Research projects
Arranging Bach
The Museu de la Música and the OBC recover an unpublished work by Enric Granados
In 1900, Enric Granados founded the Societat de Concerts Clàssics (Classical Concert Society) to promote chamber music and symphony music in Barcelona. The composer wanted to set up an instrumental group with musicians paid a regular wage so as to encourage rehearsals as a way of studying and understanding the works performed. Fugue à 5 was first performed at the society’s public presentation on 15 May 1900 at the Teatre Líric, the former Sala Beethoven located in Carrer Mallorca on the corner of Carrer de Pau Claris.
There were three parts to the concert: for the first they played Edvard Grieg’s Holberg Suite Op. 40 (1884) and for the third, Johann Sebastian Bach’s Harpsichord Concerto no. 1 in D minor BWV 1052. Between these two major works, each lasting about 20 minutes, the second part gathered a miscellany of pieces – two works for piano solo, Frédéric Chopin’s Impromptu No. 3 (1843) and Ignacy Jan Paderewski’s Legend in A flat major Op. 1, performed by Joaquim Malats, and three orchestral movements by different composers, an andante by Cramer, a fugue by Bach and a minuet by Händel.

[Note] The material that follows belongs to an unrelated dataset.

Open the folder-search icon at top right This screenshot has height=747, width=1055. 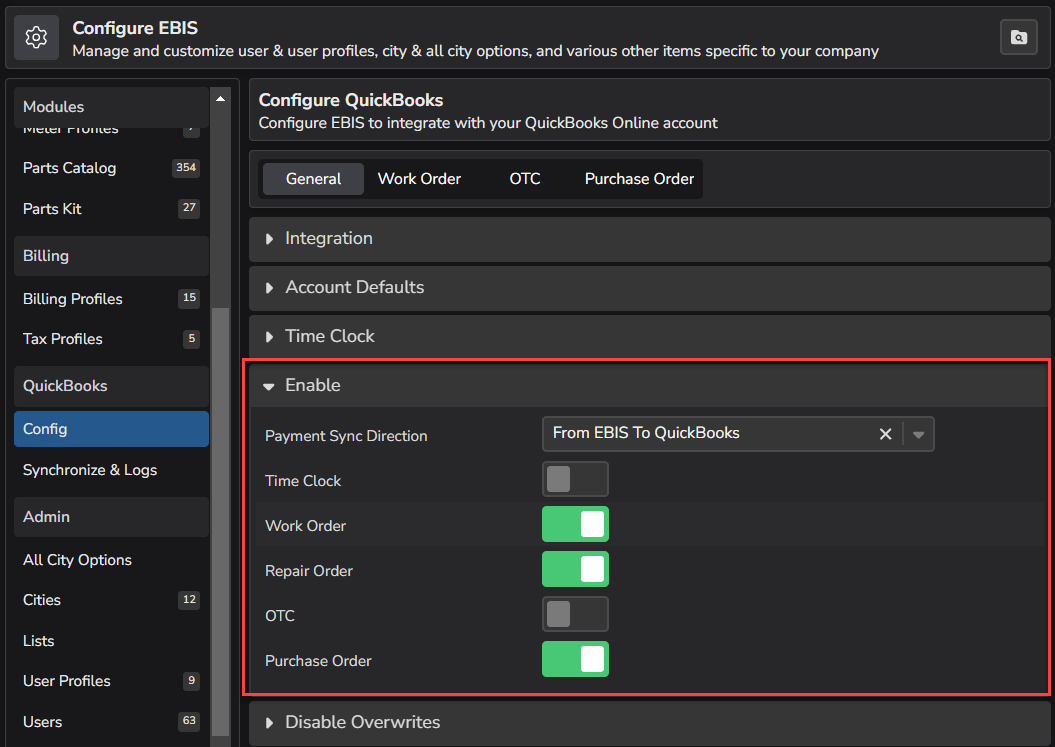[x=1018, y=36]
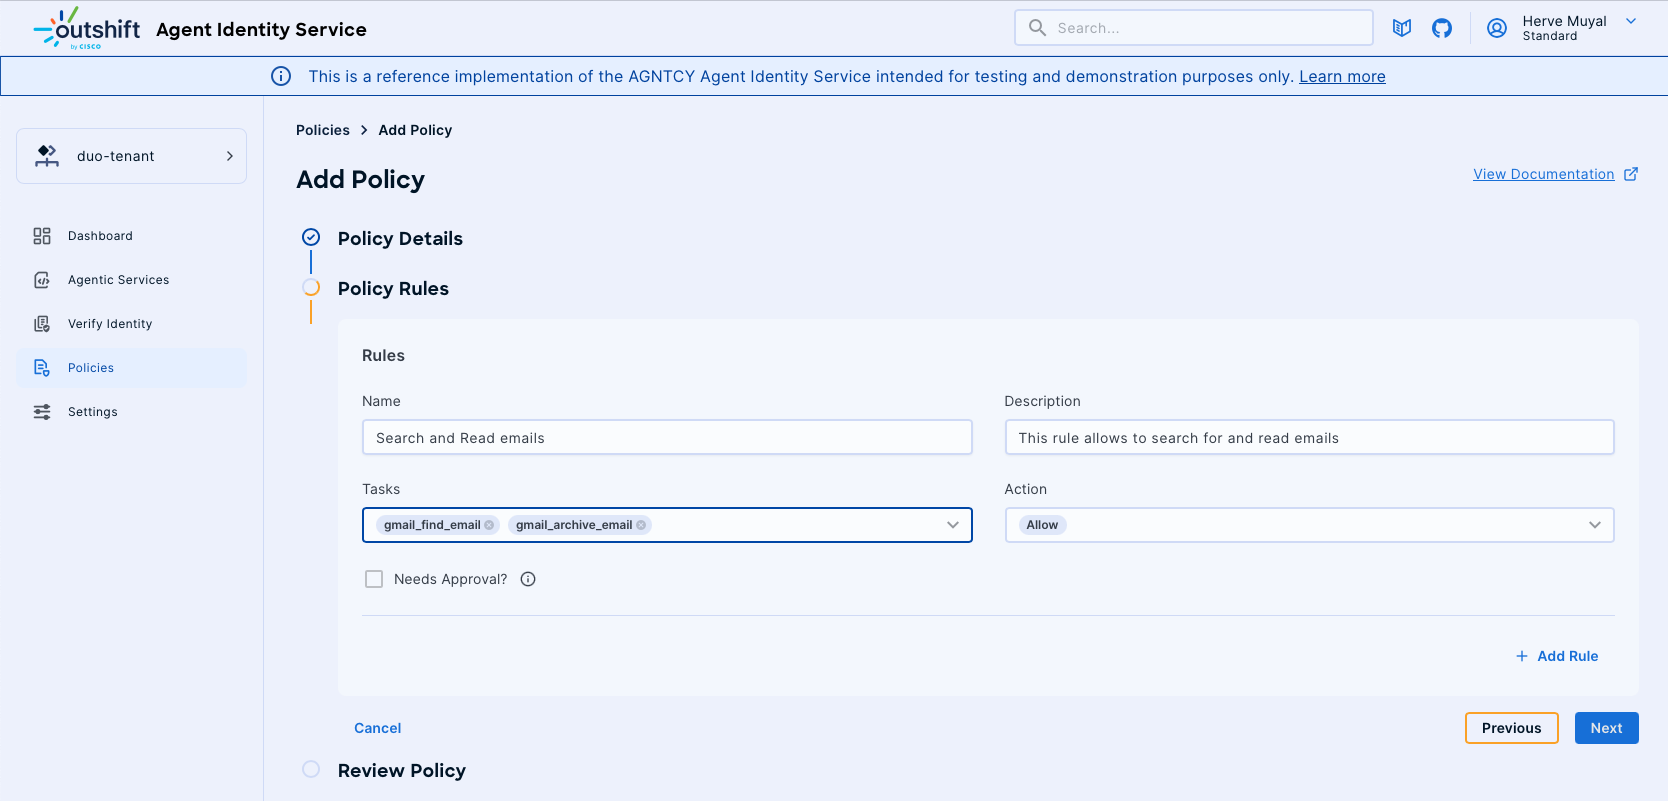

A few days later, Joaquim Pena published a review of the event. Without leaving aside the thoroughness and the documented arguments that were usual in his reviews, and despite certain misgivings about the name of the association, the musicologist expressed support for the project: ‘we must do justice to Granados and acknowledge that he has tried to do serious Art, that all the works were well rehearsed and that the group was well rounded, with the orchestra faithfully following instructions from his baton’. He also made it clear that ‘the culminating part of the programme consisted of two works by the great Bach, the master of all masters: a Fugue for orchestra being performed for the first time, as absolutely beautiful as so many others by this composer, and the magnificent Concerto in D minor arranged for piano and string orchestra, which we already knew’ (Joventut, 24 March 1900, p. 237). Marc Jesús Bertan also applauded Granados’s conducting and underlined the enthusiasm of the public who, according to his account, had turned out en masse for the event (La Vanguardia, 17 May 1900, p. 6).
The score of Fugue à 5 – written in French in the original – is kept in the Granados collection at the Museu de la Música de Barcelona. The voices can be found in the collection of the same name in the Biblioteca de Catalunya. The line-up is unusual – flute, oboe, clarinet, two bassoons, trumpet, French horn and string quintet. From the surviving scores, it seems that there was an orchestra with seven wind instruments and 23 string instruments. There are no accounts documenting a second performance until its retrieval for the concert Bach simfònic the weekend of 28 to 30 April 2017 as part of the OBC season at the Auditori de Barcelona.